### Task objective
The records below must be copied in full, exactly as they read.

### Extracted records
————————

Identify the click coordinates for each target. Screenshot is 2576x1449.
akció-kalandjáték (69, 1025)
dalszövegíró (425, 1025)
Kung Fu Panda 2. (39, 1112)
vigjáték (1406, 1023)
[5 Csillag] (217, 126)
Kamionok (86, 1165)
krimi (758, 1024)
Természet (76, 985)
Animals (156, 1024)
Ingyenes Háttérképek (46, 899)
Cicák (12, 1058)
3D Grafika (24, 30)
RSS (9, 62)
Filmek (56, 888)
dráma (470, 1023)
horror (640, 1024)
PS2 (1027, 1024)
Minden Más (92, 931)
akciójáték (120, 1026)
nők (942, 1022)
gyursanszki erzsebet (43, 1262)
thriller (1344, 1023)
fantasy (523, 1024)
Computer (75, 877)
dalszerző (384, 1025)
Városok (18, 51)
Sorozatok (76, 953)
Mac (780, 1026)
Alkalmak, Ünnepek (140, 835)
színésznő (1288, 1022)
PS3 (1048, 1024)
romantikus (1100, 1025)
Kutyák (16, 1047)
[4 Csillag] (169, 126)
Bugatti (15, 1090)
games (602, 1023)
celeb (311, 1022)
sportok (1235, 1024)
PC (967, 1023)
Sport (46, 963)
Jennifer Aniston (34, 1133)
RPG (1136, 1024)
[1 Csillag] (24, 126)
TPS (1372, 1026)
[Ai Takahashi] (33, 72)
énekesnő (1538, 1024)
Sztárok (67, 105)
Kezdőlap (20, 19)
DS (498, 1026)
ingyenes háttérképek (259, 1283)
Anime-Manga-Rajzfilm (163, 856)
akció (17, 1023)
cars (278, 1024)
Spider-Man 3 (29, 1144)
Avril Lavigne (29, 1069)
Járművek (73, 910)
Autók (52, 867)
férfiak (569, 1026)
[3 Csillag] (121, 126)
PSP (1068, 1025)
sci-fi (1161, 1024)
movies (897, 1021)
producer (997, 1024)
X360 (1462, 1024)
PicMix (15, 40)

————————

### Solution to this exercise
Identify the click coordinates for each target. Screenshot is 2576x1449.
akció-kalandjáték (69, 1025)
dalszövegíró (425, 1025)
Kung Fu Panda 2. (39, 1112)
vigjáték (1406, 1023)
[5 Csillag] (217, 126)
Kamionok (86, 1165)
krimi (758, 1024)
Természet (76, 985)
Animals (156, 1024)
Ingyenes Háttérképek (46, 899)
Cicák (12, 1058)
3D Grafika (24, 30)
RSS (9, 62)
Filmek (56, 888)
dráma (470, 1023)
horror (640, 1024)
PS2 (1027, 1024)
Minden Más (92, 931)
akciójáték (120, 1026)
nők (942, 1022)
gyursanszki erzsebet (43, 1262)
thriller (1344, 1023)
fantasy (523, 1024)
Computer (75, 877)
dalszerző (384, 1025)
Városok (18, 51)
Sorozatok (76, 953)
Mac (780, 1026)
Alkalmak, Ünnepek (140, 835)
színésznő (1288, 1022)
PS3 (1048, 1024)
romantikus (1100, 1025)
Kutyák (16, 1047)
[4 Csillag] (169, 126)
Bugatti (15, 1090)
games (602, 1023)
celeb (311, 1022)
sportok (1235, 1024)
PC (967, 1023)
Sport (46, 963)
Jennifer Aniston (34, 1133)
RPG (1136, 1024)
[1 Csillag] (24, 126)
TPS (1372, 1026)
[Ai Takahashi] (33, 72)
énekesnő (1538, 1024)
Sztárok (67, 105)
Kezdőlap (20, 19)
DS (498, 1026)
ingyenes háttérképek (259, 1283)
Anime-Manga-Rajzfilm (163, 856)
akció (17, 1023)
cars (278, 1024)
Spider-Man 3 (29, 1144)
Avril Lavigne (29, 1069)
Járművek (73, 910)
Autók (52, 867)
férfiak (569, 1026)
[3 Csillag] (121, 126)
PSP (1068, 1025)
sci-fi (1161, 1024)
movies (897, 1021)
producer (997, 1024)
X360 (1462, 1024)
PicMix (15, 40)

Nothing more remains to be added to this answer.